That changed after Blackstenius’s disallowed goal. Nothing gets this Arsenal going like a sense of injustice, in one of the noisiest fan environments in the women’s game. Head coach Renée Slegers described the incident as “positive fuel”, and there was more of that to be added to the fire.

Arsenal’s Victoria Pelova was lucky to stay on the pitch after a brutal tackle on Keira Walsh, before first Alessia Russo and then Frida Maanum put the ball in the back of the net. Russo’s goal counted, Maanum’s didn’t, and referee Melissa Burgin seemed to be playing some kind of “spin the bottle” game to make any decisions.

The conversations about refereeing in the women’s game have been had so many times, it is tiresome to repeat them. The frustration that arises is the way that it overshadows what actually happened.

Arsenal should be concerned that they were carved open with ease by Chelsea in the first half, while Chelsea should worry that they let Arsenal take total charge of the final half hour. Instead, Chelsea trundled home feeling the luckier team even if they may lose their spot at the top of the table on Sunday to Manchester City, who play at Everton.

“There was a lot to manage for the players today,” said Slegers. “The intensity is really high from a football perspective, but also emotionally, because there is a lot at stake in this game. It’s a London derby. It’s about the title.”

The amount that rides on this match on top of the geographical animosity between these two teams is what has propelled it to be the most anticipated in the women’s game. To an extent, a set of furiously argued-over refereeing decisions is a natural fit with that. Arsenal, of course, are famously reticent to become paranoid about how they are refereed.

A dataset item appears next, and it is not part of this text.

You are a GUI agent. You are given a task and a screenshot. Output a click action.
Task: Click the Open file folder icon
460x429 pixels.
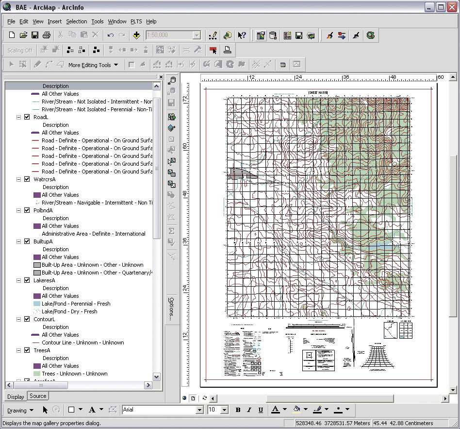23,35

The result leaves them exactly where they were before. Five points behind Chelsea, possibly six off the top on Sunday. They are hard gaps to overturn in a 22-game season, especially given that they have now played all of their title rivals once.

Even if Arsenal are struggling to keep pace with Chelsea, those hopeful for an end to the Blues’ dominance will be heartened by how they continue to look soft. “Bompastor bingo” in team selection makes them hard to predict. But it also leaves them occasionally uncertain, still figuring out the relationships between players as they change game in, game out.

Long-term WSL observers might choose not to hold their breath, however. There are many seasons where Chelsea’s rivals tore out their hair at how poor they seemed. Then they had to watch them lift the ­trophy come the end of the campaign.